Jörg Michael Kastl
Generalität des Körpers
Maurice Merleau-Ponty und das Problem der Struktur in den Sozialwissenschaften
1. Auflage 2021
broschiert
350 Seiten
22.2 x 14 cm
ISBN 9783958322233
BESCHREIBUNG
»Der gemeinsame Stoff, aus dem alle Strukturen bestehen, ist das Sichtbare«. Die Geltungsansprüche soziokultureller Sinnstrukturen setzen stets eine offene Generalität der Körper, ihrer Grammatik und ihrer sensomotorischen Korrelationsmatrices voraus. Sprache, Kommunikation und Gesellschaft bleiben körpergebunden und sind daher nicht als Systeme, sondern nur als Felder sozialer Praxis mit Reichweiten, Anonymitätszonen und Horizonten versteh- und analysierbar. Diese Thesen im Zusammenhang einer Revision der soziologischen Lektüre des Werkes von Merleau-Ponty zu konkretisieren, ist das Anliegen des Buches.
Bis heute wird übersehen, dass dieser bereits in den 1950er Jahren die Transformation eines romantischen in ein strukturales Körperkonzept vollzog. Damit verbunden ist die Konzeption einer soziokulturellen Semiogenese, die sich als komplementär zu Alfred Schützs Fundierung verstehender Soziologie auffassen lässt. Sie weist in die Zukunft, insofern sie ein Verständnis soziokultureller Strukturen im Kontext einer integrierten Gedächtnistheorie und –Forschung nahe legt.
Dieses Programm lässt sich auch als vorweggenommene Kritik eines Konzepts (deutscher) »Leiblichkeit« lesen, das mittlerweile Eingang in die Soziologie gefunden hat und mit dem Namen Hermann Schmitz verknüpft ist.
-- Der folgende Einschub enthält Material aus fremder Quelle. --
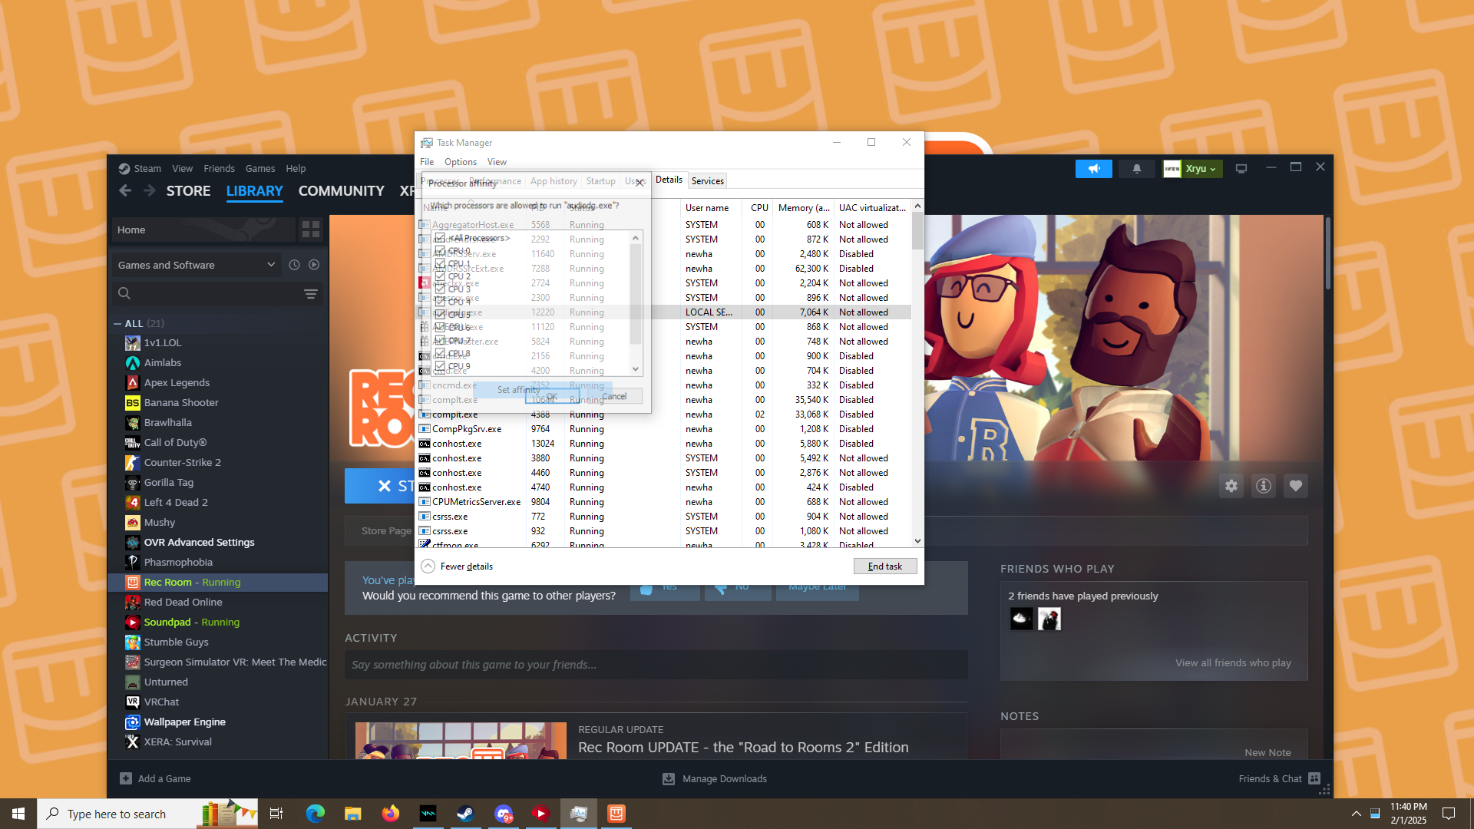Click the Steam announcements megaphone icon

(x=1093, y=169)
Interessant ist die Linie zu den aktuellen soziologischen Praxistheorien. Pierre Bourdieu konnte wesentliche Elemente seines praxeologischen Ansatzes den Vorlesungen Merleau-Pontys entnehmen, allerdings bleibt dieser Einfluss und mit ihm die Brüche in Merleau-Pontys Denken unterreflektiert. Das erklärt das Nebeneinander von romantischem Körperkonzept und strukturalistischem Vokabular in Bourdieus Praxistheorie, das bis in die heutige soziologische Theoriediskussion nachwirkt.
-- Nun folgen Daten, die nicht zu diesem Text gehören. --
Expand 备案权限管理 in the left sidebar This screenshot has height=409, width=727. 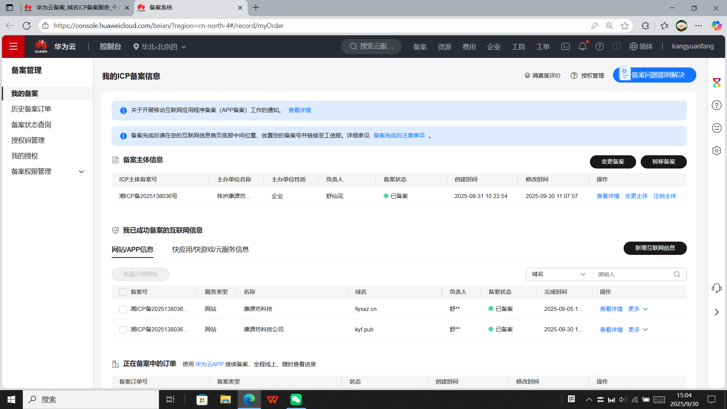coord(47,172)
Die Studie entdeckt Merleau-Ponty als Kritiker eines romantischen Körperkonzepts, als Cartesianer gegen den Strich, als Gedächtnis-, Sprach- und Strukturtheoretiker neu. Seine Vorlesungen der 1950er Jahre hinterfragen Grenzziehungen der »Menschenwissenschaften« (Elias) und eröffnen Perspektiven eines interdisziplinären Verständnisses von Natur, Kultur und sozialer Struktur jenseits von Naturalismus, Kulturalismus und Strukturalismus.
JÖRG MICHAEL KASTL
Jörg Michael Kastl ist Professor für Soziologie der Behinderung und sozialer Benachteiligung an der Fakultät für Sonderpädagogik der Pädagogischen Hochschule Ludwigsburg. Er war Assistent am Soziologischen Institut der Universität Tübingen und habilitierte sich 1999 für das Fach Soziologie. Schwerpunkte seiner Arbeit bilden die Allgemeine Soziologie und soziologische Theorie sowie die Soziologie des Körpers, des Gedächtnisses, der Behinderung, psychischen Erkrankung und Rehabilitation.
Veröffentlichungen:
Einführung in die Soziologie der Behinderung, VS-Verlag 2017.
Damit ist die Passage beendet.